═════ DATASET ENTRIES ═════

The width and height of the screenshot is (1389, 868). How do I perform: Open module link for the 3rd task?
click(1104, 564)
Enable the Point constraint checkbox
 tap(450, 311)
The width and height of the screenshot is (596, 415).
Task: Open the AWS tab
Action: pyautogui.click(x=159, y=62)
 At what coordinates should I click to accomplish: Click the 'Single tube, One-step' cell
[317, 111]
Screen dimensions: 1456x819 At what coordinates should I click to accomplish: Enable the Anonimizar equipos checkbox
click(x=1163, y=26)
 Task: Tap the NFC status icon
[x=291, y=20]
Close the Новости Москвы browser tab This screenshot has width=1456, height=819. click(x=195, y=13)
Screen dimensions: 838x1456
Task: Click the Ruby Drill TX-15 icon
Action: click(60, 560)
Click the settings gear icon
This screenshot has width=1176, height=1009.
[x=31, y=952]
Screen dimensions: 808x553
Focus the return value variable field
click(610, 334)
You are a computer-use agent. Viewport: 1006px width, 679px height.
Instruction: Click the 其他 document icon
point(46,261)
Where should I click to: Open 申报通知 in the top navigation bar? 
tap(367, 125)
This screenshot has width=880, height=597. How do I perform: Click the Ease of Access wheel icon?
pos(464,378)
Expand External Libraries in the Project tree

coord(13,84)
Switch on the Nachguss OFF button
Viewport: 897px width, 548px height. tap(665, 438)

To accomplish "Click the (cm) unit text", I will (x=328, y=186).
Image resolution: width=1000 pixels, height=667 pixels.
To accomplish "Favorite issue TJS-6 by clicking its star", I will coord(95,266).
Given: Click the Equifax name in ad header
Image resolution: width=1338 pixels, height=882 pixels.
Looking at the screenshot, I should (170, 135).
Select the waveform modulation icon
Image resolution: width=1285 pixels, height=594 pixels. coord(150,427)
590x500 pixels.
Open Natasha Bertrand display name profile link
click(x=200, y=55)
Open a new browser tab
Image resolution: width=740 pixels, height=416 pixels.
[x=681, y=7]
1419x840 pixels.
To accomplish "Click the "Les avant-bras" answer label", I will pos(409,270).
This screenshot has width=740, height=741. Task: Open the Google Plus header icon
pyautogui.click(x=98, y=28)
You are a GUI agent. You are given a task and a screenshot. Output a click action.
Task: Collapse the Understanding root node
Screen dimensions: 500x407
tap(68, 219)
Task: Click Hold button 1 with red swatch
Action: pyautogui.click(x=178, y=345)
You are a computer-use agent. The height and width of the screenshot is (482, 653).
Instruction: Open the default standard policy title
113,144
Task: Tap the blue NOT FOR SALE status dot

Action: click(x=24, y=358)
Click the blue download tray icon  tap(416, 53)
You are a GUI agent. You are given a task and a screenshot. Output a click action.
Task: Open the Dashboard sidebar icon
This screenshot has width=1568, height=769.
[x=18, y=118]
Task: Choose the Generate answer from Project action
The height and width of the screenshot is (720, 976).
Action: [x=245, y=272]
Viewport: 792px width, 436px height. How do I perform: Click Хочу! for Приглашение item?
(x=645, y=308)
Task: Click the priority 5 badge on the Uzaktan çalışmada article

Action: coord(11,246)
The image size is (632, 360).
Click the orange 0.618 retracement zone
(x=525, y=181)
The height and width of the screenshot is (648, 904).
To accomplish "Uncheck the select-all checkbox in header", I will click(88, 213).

═════

Look at the entries above. Then set all of them down again exactly.

_EXERCISE ANSWER:_
The width and height of the screenshot is (1389, 868). How do I perform: Open module link for the 3rd task?
click(1104, 564)
Enable the Point constraint checkbox
 tap(450, 311)
The width and height of the screenshot is (596, 415).
Task: Open the AWS tab
Action: pyautogui.click(x=159, y=62)
 At what coordinates should I click to accomplish: Click the 'Single tube, One-step' cell
[317, 111]
Screen dimensions: 1456x819 At what coordinates should I click to accomplish: Enable the Anonimizar equipos checkbox
click(x=1163, y=26)
 Task: Tap the NFC status icon
[x=291, y=20]
Close the Новости Москвы browser tab This screenshot has width=1456, height=819. click(x=195, y=13)
Screen dimensions: 838x1456
Task: Click the Ruby Drill TX-15 icon
Action: click(60, 560)
Click the settings gear icon
This screenshot has width=1176, height=1009.
[x=31, y=952]
Screen dimensions: 808x553
Focus the return value variable field
click(610, 334)
You are a computer-use agent. Viewport: 1006px width, 679px height.
Instruction: Click the 其他 document icon
point(46,261)
Where should I click to: Open 申报通知 in the top navigation bar? 
tap(367, 125)
This screenshot has width=880, height=597. How do I perform: Click the Ease of Access wheel icon?
pos(464,378)
Expand External Libraries in the Project tree

coord(13,84)
Switch on the Nachguss OFF button
Viewport: 897px width, 548px height. tap(665, 438)

To accomplish "Click the (cm) unit text", I will (x=328, y=186).
Image resolution: width=1000 pixels, height=667 pixels.
To accomplish "Favorite issue TJS-6 by clicking its star", I will coord(95,266).
Given: Click the Equifax name in ad header
Image resolution: width=1338 pixels, height=882 pixels.
Looking at the screenshot, I should (170, 135).
Select the waveform modulation icon
Image resolution: width=1285 pixels, height=594 pixels. coord(150,427)
590x500 pixels.
Open Natasha Bertrand display name profile link
click(x=200, y=55)
Open a new browser tab
Image resolution: width=740 pixels, height=416 pixels.
[x=681, y=7]
1419x840 pixels.
To accomplish "Click the "Les avant-bras" answer label", I will pos(409,270).
This screenshot has width=740, height=741. Task: Open the Google Plus header icon
pyautogui.click(x=98, y=28)
You are a GUI agent. You are given a task and a screenshot. Output a click action.
Task: Collapse the Understanding root node
Screen dimensions: 500x407
tap(68, 219)
Task: Click Hold button 1 with red swatch
Action: pyautogui.click(x=178, y=345)
You are a computer-use agent. The height and width of the screenshot is (482, 653).
Instruction: Open the default standard policy title
113,144
Task: Tap the blue NOT FOR SALE status dot

Action: click(x=24, y=358)
Click the blue download tray icon  tap(416, 53)
You are a GUI agent. You are given a task and a screenshot. Output a click action.
Task: Open the Dashboard sidebar icon
This screenshot has width=1568, height=769.
[x=18, y=118]
Task: Choose the Generate answer from Project action
The height and width of the screenshot is (720, 976).
Action: [x=245, y=272]
Viewport: 792px width, 436px height. How do I perform: Click Хочу! for Приглашение item?
(x=645, y=308)
Task: Click the priority 5 badge on the Uzaktan çalışmada article

Action: coord(11,246)
The image size is (632, 360).
Click the orange 0.618 retracement zone
(x=525, y=181)
The height and width of the screenshot is (648, 904).
To accomplish "Uncheck the select-all checkbox in header", I will click(88, 213).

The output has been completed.